- [What to do] Copy the lines below exactly. No picture goes into the copy.

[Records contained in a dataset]
********************
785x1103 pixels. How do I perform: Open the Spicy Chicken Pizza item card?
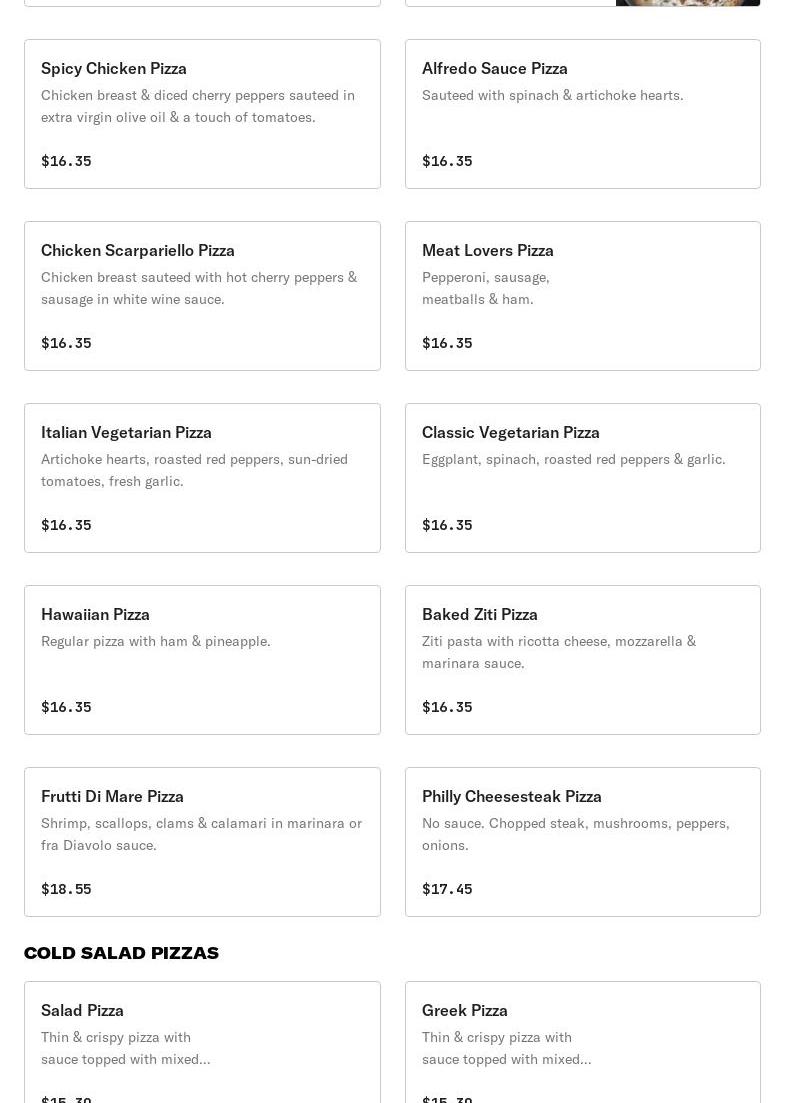(203, 114)
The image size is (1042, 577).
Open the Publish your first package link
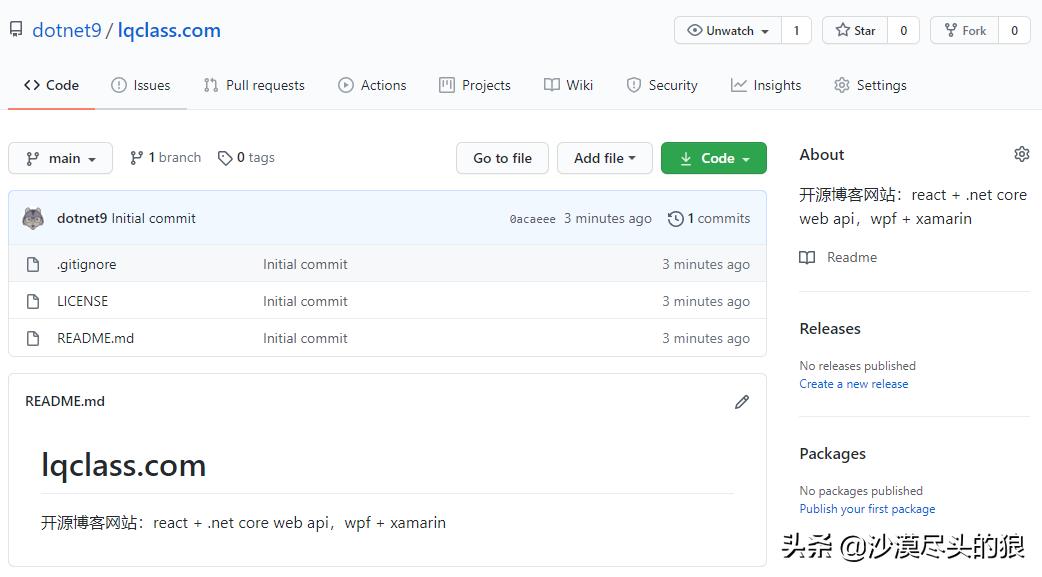(x=867, y=509)
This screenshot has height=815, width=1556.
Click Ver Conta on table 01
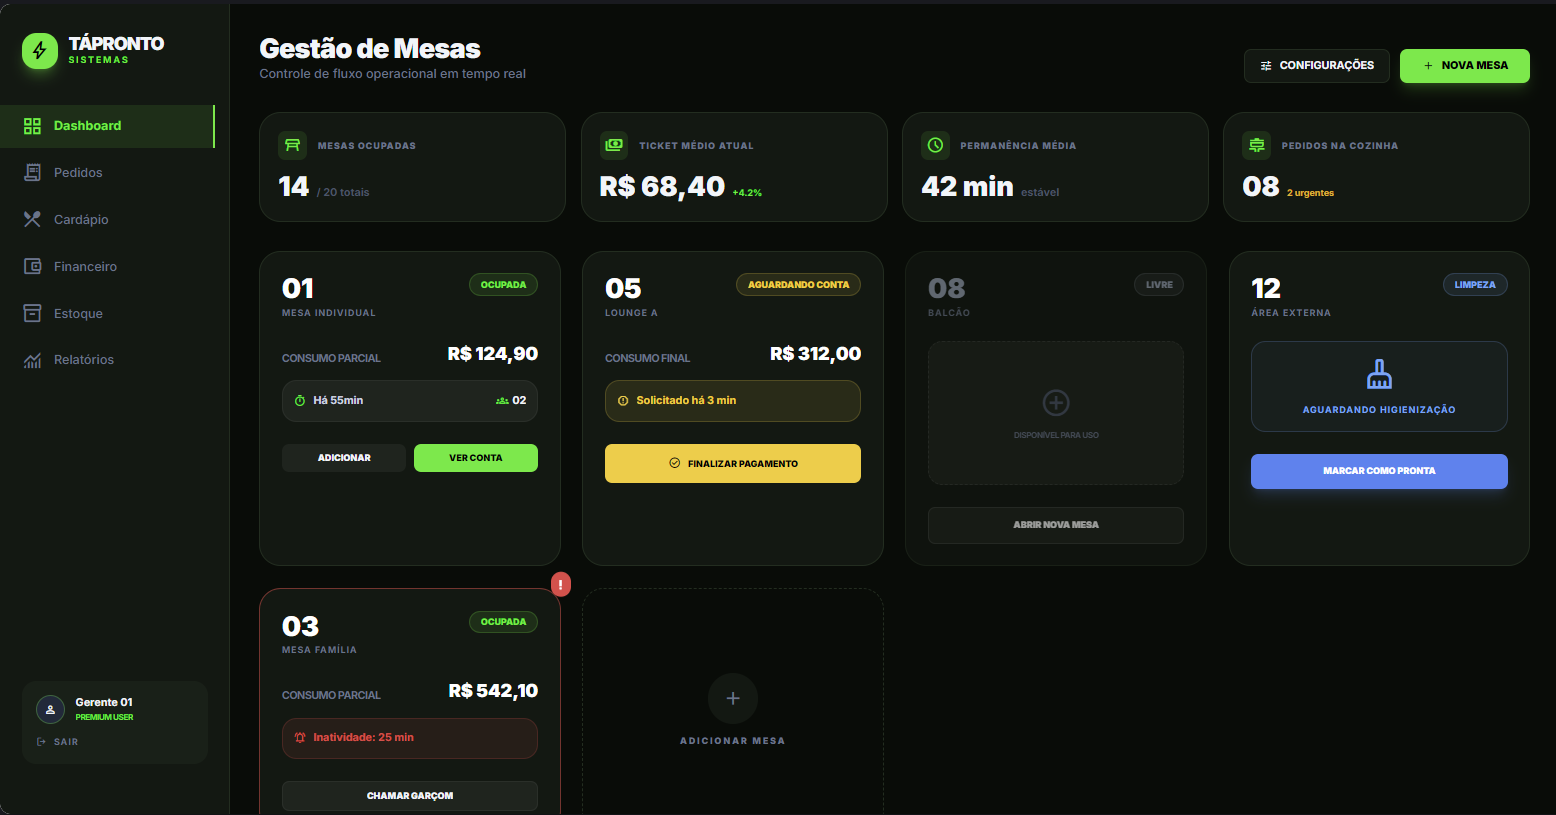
********************
- [Output of the exercise]
785x1103 pixels. How do I perform: Open the Spicy Chicken Pizza item card?
(203, 114)
The image size is (1042, 577).
Open the Publish your first package link
(x=867, y=509)
This screenshot has height=815, width=1556.
Click Ver Conta on table 01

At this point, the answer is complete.